I can hazard, without much investigation, an at least superficially plausible historical explanation. Before the electronic digital computer came into being out of the chaos of the Second World War, we used a wide variety of electro-mechanical devices, that is machines, for calculation and tabulation. IBM, after all, is an acronym for International Business Machines, which was founded in 1911 as Computing-Tabulating-Recording Company – the name change came in 1924. According the Wikipedia “they manufactured machinery for sale and lease, ranging from commercial scales and industrial time recorders, meat and cheese slicers, to tabulators and punched cards.” That is to say, business machines of various kinds. In my youth, back in the days when IBM dominated the mainframe business, the Selectric Typewriter was the premier electric typewriter, but the company is no longer in that business.

My argument, of course, is not specifically about IBM, as important as that company has been and remains in the computing industry. It is rather but an example from a commercial environment awash in mechanical and electromechanical machines serving various business purposes. Moreover computer has had a long history of use as job category: people who perform calculations. In this context, then, it would have been natural to think of electronic digital computers as machines. On the one hand they descend from an electro-mechanical heritage and, on the other hand, computers were people.

The usage has a metaphorical aspect as well. Machines, first mechanical and then later electro-mechanical, are artificial things, some of them perhaps even miracles of rare device.

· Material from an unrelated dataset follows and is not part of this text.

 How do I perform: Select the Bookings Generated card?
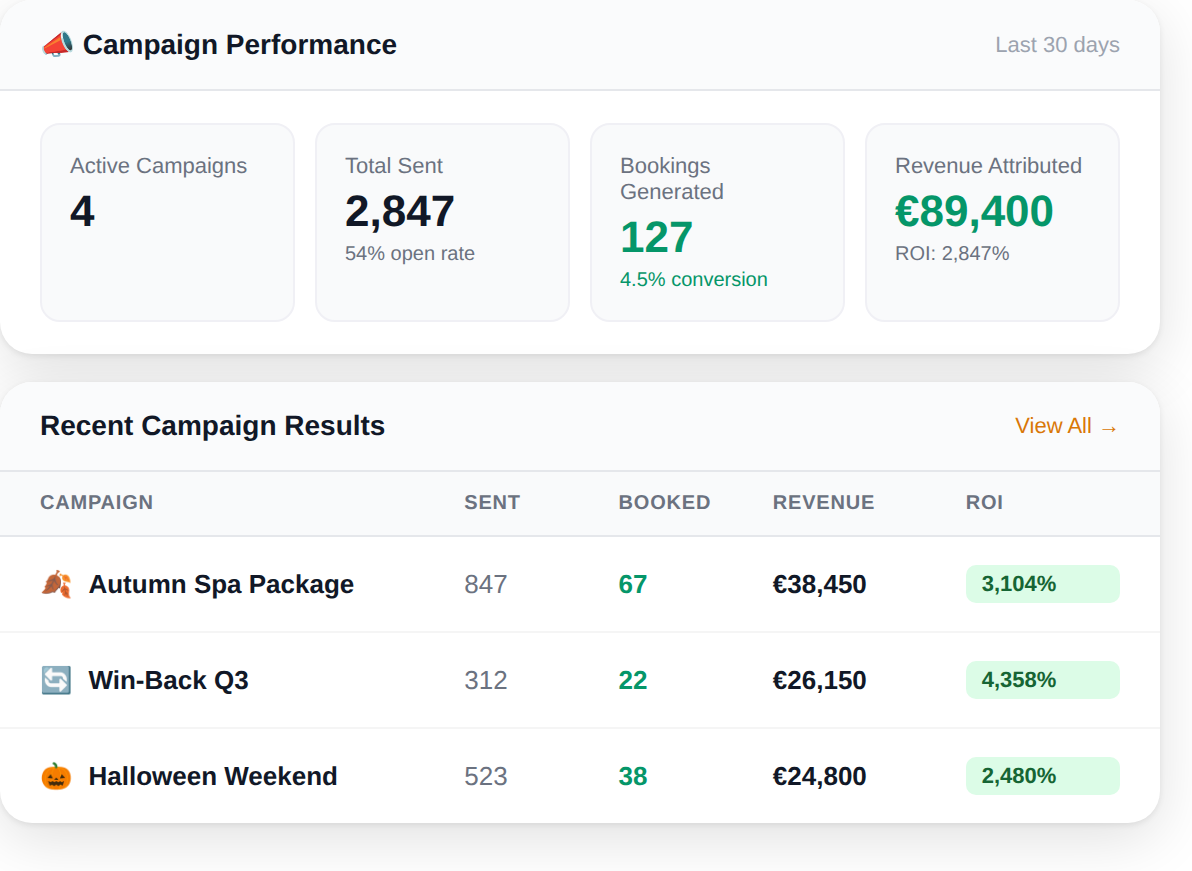(x=717, y=221)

They are designed and built to human specifications to suit human purposes. We understand how they work, part by part, assembly by assembly. Their functions and operations are thus fully explicit. And perhaps chief among these machines, historically and philosophically, is the clock, which gave rise to the notion of a clockwork universe. If the universe is a giant clockworks, then how can we be any different? And so we arrive at La Mettrie’s 1747 Man a Machine (L’homme Machine).

It is the property of fully explicit design that transfers to electronic computers. And it does so on two levels: 1) that of the device itself, and 2) that of the computational procedure to be run on the device. Alan Turing gave us an abstract account of the first level while John von Neumann figured out how to implement that abstract device in hardware. The result is a physical machine, a computer, that can enact any computational procedure (the second) that is explicitly described in appropriate detail. It is this two-level specification and design that distinguishes electronic digital computers from all prior machines. 

That is the essential difference between them. It is a difference in kind, of ontology as the term has come to be used in the cognitive sciences.